__PARTS OF THE EXERCISE__:
1 – Set down, word for word, the part of the post on nuclear compliance retrieval that runs from "That leaves an" up to and including "DOD AR 50-7.".
2 – Answer these questions from the post on nuclear compliance retrieval:
(a) What approach did some Everstar competitors take?
(b) In what year, according to the post, was it already clear that a retrieval-heavy GPT wrapper made more sense than training a model?
(c) What is the name of the system for which the documents were ingested?
3 – Write the next part of the post on nuclear compliance retrieval, continuing from its final line.

__SOURCE DOCUMENT__:
☆ ☆ ☆ ☆

Side note: the diagrams are kind of AI slop in this, but I wrote the rest. I will get around to fixing them later.
There are many ways to apply NLP to a system that understands the large corpus of U.S. nuclear compliance material. One approach, which some Everstar competitors took, is to fine-tune an existing LLM on nuclear text. Another is to train a foundation model from scratch on nuclear documents and bake the domain into the weights. Both are a poor fit for this problem.
In the early LLM cycle there was a lot of hype around fine-tuning models and training domain models from scratch, but the economics and data shape usually point the other way. It made more sense to build a retrieval-heavy GPT wrapper than to train a model. That was clear in 2023 and has only become clearer since. If you have parsed through ADAMS, you know much of it is operationally irrelevant for licensing retrieval: meeting notices, routine memos, transmittals, duplicates, and other low-signal records. There is not enough high-quality, task-specific supervision to make model training the center of the system.
That leaves an agentic system whose quality depends on retrieval. The model needs an efficient way to pull exact source material into context, because it does not know the regulatory corpus by itself. This was one of my primary jobs at Everstar: ingest public and private documents so agents could understand the nuclear compliance landscape and synthesize new documents from prior precedents.
The documents that were ingested for Gordian originated from many different sources:
NRC ADAMS; eCFR Title 10; 10 CFR Parts 20, 35, 37, 50, 52, 53, 71, 73; 10 CFR 50 Appendix B; Part 21-style compliance; NUREG-1556 Vol. 17; NUREG-1801; NUREG-2191; SRPs; RAIs; NRC/licensee correspondence; NQA-1; DOE 10 CFR 830; DOE-STD-3009-2014; DOE O 433.1B; DOD AR 50-7.

☆ ☆ ☆ ☆

__RAW DATA__:
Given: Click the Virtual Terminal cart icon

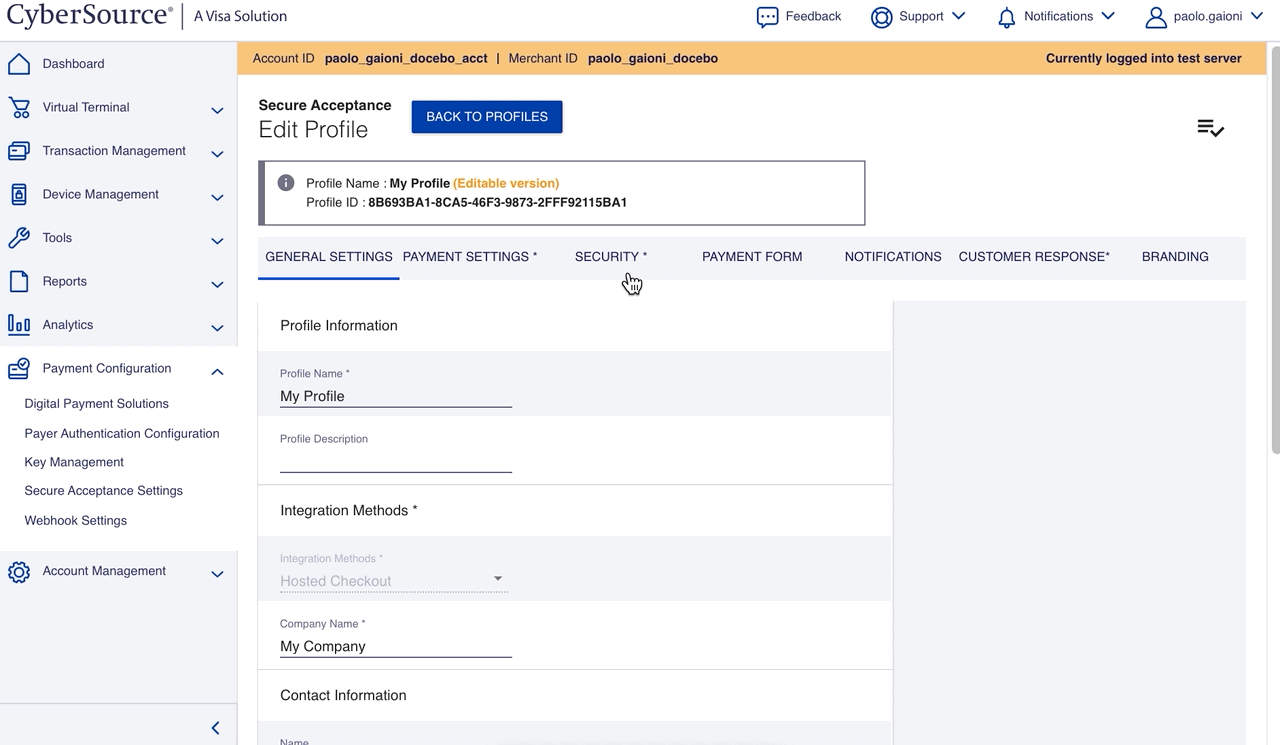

☆ ☆ ☆ ☆

__EXERCISE RESPONSES__:
1 –
That leaves an agentic system whose quality depends on retrieval. The model needs an efficient way to pull exact source material into context, because it does not know the regulatory corpus by itself. This was one of my primary jobs at Everstar: ingest public and private documents so agents could understand the nuclear compliance landscape and synthesize new documents from prior precedents.
The documents that were ingested for Gordian originated from many different sources:
NRC ADAMS; eCFR Title 10; 10 CFR Parts 20, 35, 37, 50, 52, 53, 71, 73; 10 CFR 50 Appendix B; Part 21-style compliance; NUREG-1556 Vol. 17; NUREG-1801; NUREG-2191; SRPs; RAIs; NRC/licensee correspondence; NQA-1; DOE 10 CFR 830; DOE-STD-3009-2014; DOE O 433.1B; DOD AR 50-7.

2 –
(a) They fine-tuned an existing LLM on nuclear text.
(b) 2023.
(c) Gordian.

3 –
ADAMS had most of the data we needed, and the rest could be scraped from government websites such as eCFR. ADAMS also had a painful search interface, which made downloading and indexing it for internal use even more important. The harder part was knowing which documents mattered. ADAMS contains millions of records, including both accepted and rejected compliance applications, so you cannot blindly treat every document as precedent. Theresa, our chief nuclear officer, and Excel Services, a nuclear compliance consultancy, helped identify which documents should be available for lookup and which should form the core of the nuclear brain.
The two primary methods of indexing large corpora of text are semantic search and lexical search. Semantic search embeds chunks into vector space and retrieves by meaning; lexical search builds an inverted index over tokens and usually scores exact term overlap with BM25. In practice, the useful system is hybrid: vectors catch paraphrase, BM25 catches citations, part numbers, acronyms, and exact regulatory language.
The most interesting retrieval result was contextual embedding, a method popularized by posts like Anthropic's. Contextual embeddings are especially useful for nuclear compliance documents that can run hundreds or thousands of pages. A raw chunk often loses the document-level meaning that explains why the paragraph matters, so I generated compact context for each chunk before embedding it. To compare methods, we built an internal nuclear-specific retrieval benchmark with more than 2000 examples. I used it to compare our ingestion path against plain embedding baselines and Atomic Canyon's public Fermi sparse retriever. In our tests, Fermi's learned sparse representation behaved more like lexical retrieval than a dense semantic encoder.
The most direct product to build with a nuclear brain is a document search engine, so that is what we set up first. We made "Better ADAMS": natural-language document search that returned the relevant document, the exact supporting quote, and an explanation of why the quote answered the question.
The second obvious product was a nuclear chatbot. I built this in two forms. First, I hosted a remote nuclear MCP server that exposed our document database, so users could plug in their preferred LLM and have it answer nuclear questions, pull sources, and dig for connections. Second, we built an internal agentic chat that ran more thinking, validation, and source-attribution steps before returning a response. The internal path had higher latency but produced higher-quality answers.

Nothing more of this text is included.